India’s lube demand rose in February for the sixth time in seven months, keeping pressure on blenders’ inventories and sustaining requirements for large volumes of base oils from overseas markets.
Lube consumption of 358,000 tonnes in February rose by 8% from year-earlier levels, government data showed.
Rising demand coincided with signs of unexpectedly strong lube consumption in southeast Asia at the start of the year.
Strong demand slowed domestic blenders’ ability to build sufficient stocks to cover a typical surge in consumption in the month of March.
India’s lube consumption exceeded 400,000 tonnes in the month of March in each of the previous three years.

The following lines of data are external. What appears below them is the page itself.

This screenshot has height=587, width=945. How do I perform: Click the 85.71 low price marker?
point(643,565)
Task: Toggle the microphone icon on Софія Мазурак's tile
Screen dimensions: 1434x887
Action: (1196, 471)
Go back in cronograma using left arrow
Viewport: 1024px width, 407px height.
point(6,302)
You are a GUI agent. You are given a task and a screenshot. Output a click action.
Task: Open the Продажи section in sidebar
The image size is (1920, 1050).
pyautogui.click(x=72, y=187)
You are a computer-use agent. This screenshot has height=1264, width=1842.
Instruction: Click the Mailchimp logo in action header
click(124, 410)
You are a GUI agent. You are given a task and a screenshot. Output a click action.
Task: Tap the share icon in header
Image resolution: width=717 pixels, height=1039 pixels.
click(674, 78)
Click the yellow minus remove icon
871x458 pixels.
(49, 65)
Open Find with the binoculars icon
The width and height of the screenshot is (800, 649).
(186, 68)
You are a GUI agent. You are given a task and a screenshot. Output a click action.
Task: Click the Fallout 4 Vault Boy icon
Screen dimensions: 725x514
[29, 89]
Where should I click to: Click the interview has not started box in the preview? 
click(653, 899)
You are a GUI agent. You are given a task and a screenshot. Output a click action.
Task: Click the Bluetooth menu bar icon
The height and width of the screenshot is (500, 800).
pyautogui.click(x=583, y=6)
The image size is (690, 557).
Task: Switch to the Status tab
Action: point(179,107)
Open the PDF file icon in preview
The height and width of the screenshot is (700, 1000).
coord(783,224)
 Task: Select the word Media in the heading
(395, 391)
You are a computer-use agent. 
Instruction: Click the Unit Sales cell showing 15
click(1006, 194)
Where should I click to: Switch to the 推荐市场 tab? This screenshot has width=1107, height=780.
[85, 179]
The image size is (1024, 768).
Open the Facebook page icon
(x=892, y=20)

Those moves to build inventories overlapped signs of stock-building among some regional refiners to cover requirements during scheduled plant maintenance work in the first quarter of the year.
The maintenance work included several units in India, further complicating blenders’ ability to lock in sufficient supplies.
The tighter supply-demand fundamentals coincided with a rise in India’s imported Group II base oils cargo prices in February.
But the prices maintained a narrower-than-usual premium to FOB Asia cargo prices for the time of year.
The narrow premium complicated arbitrage opportunities despite the tighter supply-demand fundamentals.
The disconnect suggested that buyers were securing sufficient supplies to cover requirements but were holding off moves to build larger stocks.
A preference to maintain sufficient stocks coincided with concern about slowing economic growth in India and expectations of easing base oils supply tightness in the region in the coming months.
A slowdown in India's economic activity could have a knock-on effect on the country’s lube demand growth.
India’s automobile sales already fell in February for the second time in three months.
The country’s core sector growth rose by 4.4% in the ten months to January, slowing from a 7.8% growth rate during the same period a year earlier.